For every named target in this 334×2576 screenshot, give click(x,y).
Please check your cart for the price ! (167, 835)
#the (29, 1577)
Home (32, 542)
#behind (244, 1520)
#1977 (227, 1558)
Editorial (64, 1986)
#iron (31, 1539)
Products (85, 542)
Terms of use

• WORK ITEM: An exact reproduction of the data is required. Leave nothing out.

• SOLUTION FOR THIS PROBLEM:
For every named target in this 334×2576 screenshot, give click(x,y).
Please check your cart for the price ! (167, 835)
#the (29, 1577)
Home (32, 542)
#behind (244, 1520)
#1977 (227, 1558)
Editorial (64, 1986)
#iron (31, 1539)
Products (85, 542)
Terms of use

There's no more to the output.